Each Subscription Receipt shall be automatically converted, without any further action by the holder of such Subscription Receipt, and for no additional consideration, into one unit of the Company (each a “Unit” and collectively the “Units”) upon receipt by the escrow agent, prior to the date that is three months from the closing date of a release notice from the Company and the Lead Agent, on behalf of the Agents, confirming (collectively, the “Escrow Release Conditions”): (a) the completion, satisfaction or waiver of all conditions precedent to the acquisition of the Santa Cruz Graphite Project (the “Transaction”) in accordance with the definitive agreement respecting the Transaction, to the satisfaction of the Agents; (b) the receipt of all required share-holder and regulatory approvals, including, without limitation, the conditional approval of the TSX Venture Exchange for the Brokered Placement and the Transaction; (c) receipt by the Agents of an opinion of counsel of the Company that upon the conversion of the Subscription Receipts and completion of the Transaction, the Common Shares issued as part of the Units, will not be subject to any statutory or other hold period in Canada which extends beyond 4 months and one day after the closing date; (d) the representations and warranties of the Company contained in the agency agreement entered into in connection with the Brokered Placement to be true and accurate in all material respects, as if made on and as of the Escrow Release Date; and (e) the reorganization of Brasil Grafite S.A. (“BGSA”) as contemplated in the agency agreement, pursuant to which Brasil Graphite Corp. (“Brasil Graphite”) will become the owner of 100% of the outstanding shares of BGSA and certain existing liabilities of BGSA to a third party will be-come an inter-company debt of BGSA and Brasil Graphite, has been completed.
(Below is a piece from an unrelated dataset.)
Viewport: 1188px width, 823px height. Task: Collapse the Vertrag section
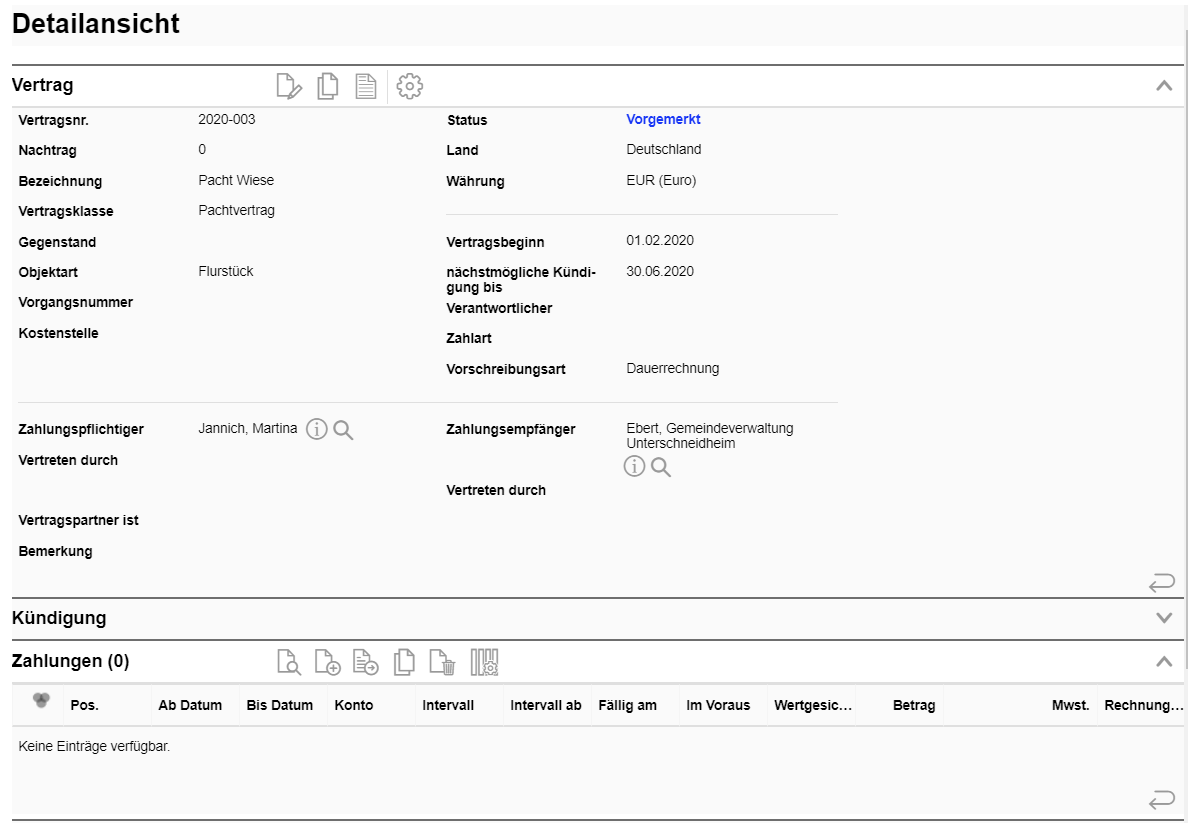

Each Unit consists of one common share of the Company and one common share purchase war-rant (a “Warrant”). Each Warrant entitles the holder thereof to purchase one common share of the Company for a period of 24 months from the date of issuance at a price of C$0.75 per common share.
The Company will pay a cash commission to the Agents for the Brokered Placement of $293,657.43, and has issued 698,433 compensation options to the Agents (the “Compensation Options”) with each Compensation Option entitling the holder to acquire one Unit at the offering price of $0.45 until the date that is 24 months from the closing date. A total of 60% of the cash commission ($176,194.46) was deducted from the proceeds of the Subscription Receipts paid to the Company on closing. The remaining 40% of the cash commission ($117,462.97) will be paid to the Agents on satisfaction of the Escrow Release Conditions.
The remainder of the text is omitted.